SSML Pisa, from Italy, had lead this result, and we talked with Carlo Eugeni, T2V project IO3 leader, who highlights three main novelties in this curriculum compared to others.
The first novelty is that they are the first curricula for training Easy-to-Read validators and facilitators in a structured manner. This aspect is not trivial because according to the conclusions of the final report related to the current training of facilitators and validators, based on the results of the analysis of the almost 350 responses gathered from easy-to-read validators and facilitators from different European countries, two-thirds of the total respondents have some training in E2R, although there are no official courses.
Eugeni emphasizes in the conversation the two other innovations is the use of the pedagogical and methodological curriculum or PMC as a theoretical framework to design these curricula, and the use of FAME criteria to design them, which guarantees that the training is feasible, adaptable, modular and effective complying to the EU requirements for training.

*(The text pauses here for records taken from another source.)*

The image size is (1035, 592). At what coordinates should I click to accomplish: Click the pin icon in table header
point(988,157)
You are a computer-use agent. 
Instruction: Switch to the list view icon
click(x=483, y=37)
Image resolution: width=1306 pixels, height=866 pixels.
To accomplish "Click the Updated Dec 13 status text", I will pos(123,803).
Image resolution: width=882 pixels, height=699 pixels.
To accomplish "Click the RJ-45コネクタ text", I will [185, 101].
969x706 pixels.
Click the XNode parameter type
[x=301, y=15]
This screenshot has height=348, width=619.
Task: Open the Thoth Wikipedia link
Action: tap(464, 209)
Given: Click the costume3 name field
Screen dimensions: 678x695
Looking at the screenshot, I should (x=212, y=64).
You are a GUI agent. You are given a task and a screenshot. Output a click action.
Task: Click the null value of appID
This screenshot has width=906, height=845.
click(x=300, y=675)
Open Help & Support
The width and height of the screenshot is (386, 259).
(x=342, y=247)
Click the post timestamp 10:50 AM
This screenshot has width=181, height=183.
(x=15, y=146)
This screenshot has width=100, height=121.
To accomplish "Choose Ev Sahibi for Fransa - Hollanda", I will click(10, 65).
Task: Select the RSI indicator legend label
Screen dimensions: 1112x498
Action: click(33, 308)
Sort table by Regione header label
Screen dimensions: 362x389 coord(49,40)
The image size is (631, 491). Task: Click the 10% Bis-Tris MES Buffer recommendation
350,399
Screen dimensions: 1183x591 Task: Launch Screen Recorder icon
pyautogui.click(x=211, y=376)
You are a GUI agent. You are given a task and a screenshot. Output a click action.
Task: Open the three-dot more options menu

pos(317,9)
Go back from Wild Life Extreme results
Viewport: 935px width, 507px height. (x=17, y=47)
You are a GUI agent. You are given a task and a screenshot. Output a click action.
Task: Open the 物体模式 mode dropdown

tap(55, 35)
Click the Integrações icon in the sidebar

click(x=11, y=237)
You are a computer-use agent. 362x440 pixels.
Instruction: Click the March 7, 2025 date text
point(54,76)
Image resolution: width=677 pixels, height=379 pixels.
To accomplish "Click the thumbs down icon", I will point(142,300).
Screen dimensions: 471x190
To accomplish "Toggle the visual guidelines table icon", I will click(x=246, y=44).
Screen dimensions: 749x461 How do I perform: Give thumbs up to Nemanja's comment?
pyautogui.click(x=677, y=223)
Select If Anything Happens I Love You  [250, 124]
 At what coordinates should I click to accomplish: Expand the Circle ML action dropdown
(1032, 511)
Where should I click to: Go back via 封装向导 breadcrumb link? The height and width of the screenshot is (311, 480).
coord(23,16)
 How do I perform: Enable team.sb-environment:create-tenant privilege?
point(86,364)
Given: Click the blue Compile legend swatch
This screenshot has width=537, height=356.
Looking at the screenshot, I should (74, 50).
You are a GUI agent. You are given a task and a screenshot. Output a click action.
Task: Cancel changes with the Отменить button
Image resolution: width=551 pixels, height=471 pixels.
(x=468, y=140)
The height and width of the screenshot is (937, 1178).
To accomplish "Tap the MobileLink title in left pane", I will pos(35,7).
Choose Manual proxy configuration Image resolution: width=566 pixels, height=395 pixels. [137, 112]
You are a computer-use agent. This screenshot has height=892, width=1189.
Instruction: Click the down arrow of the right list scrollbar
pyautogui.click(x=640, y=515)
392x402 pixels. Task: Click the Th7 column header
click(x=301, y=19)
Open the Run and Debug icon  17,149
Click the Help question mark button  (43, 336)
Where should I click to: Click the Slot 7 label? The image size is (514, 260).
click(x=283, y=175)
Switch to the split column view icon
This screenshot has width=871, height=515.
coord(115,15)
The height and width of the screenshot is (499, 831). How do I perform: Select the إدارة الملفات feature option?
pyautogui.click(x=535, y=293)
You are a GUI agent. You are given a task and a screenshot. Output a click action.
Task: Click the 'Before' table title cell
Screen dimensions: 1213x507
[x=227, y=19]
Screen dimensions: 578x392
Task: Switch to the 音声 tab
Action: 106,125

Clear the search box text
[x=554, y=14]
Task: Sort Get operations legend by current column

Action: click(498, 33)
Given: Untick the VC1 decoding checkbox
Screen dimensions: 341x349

The leader of the third Intellectual Output of Train2Validate project also refers to the adequacy of the skills cards in curriculum, and explains how it has organized the contents of the skills cards into teaching units. In such a way “the curriculum explains how skills are to be learned, which training materials are to be used to learn them, and what are the assessment tools to be used to make sure that these skills cards are acquired.
The partners of Train2Validate project hadn’t forgotten to attribute a number of credits to the curricula, based on the time that trainees are expected to spend on the different skills to acquire. “The whole course is 30 credits which correspond to an academic semester according to the European Credit Transfer and Accumulation System or ETCS”, underlines Eugeni.